ASSIGNED TASK — For the records below, print the lines from the line with "The width and" through the line with "You are a GUI" exactly as written; include both end lines and exclude the rest.

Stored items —

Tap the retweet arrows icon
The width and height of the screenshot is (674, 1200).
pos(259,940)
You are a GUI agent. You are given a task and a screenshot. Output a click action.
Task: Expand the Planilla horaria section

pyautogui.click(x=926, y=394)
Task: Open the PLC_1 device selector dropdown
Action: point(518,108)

ANSWER SPACE —
The width and height of the screenshot is (674, 1200).
pos(259,940)
You are a GUI agent. You are given a task and a screenshot. Output a click action.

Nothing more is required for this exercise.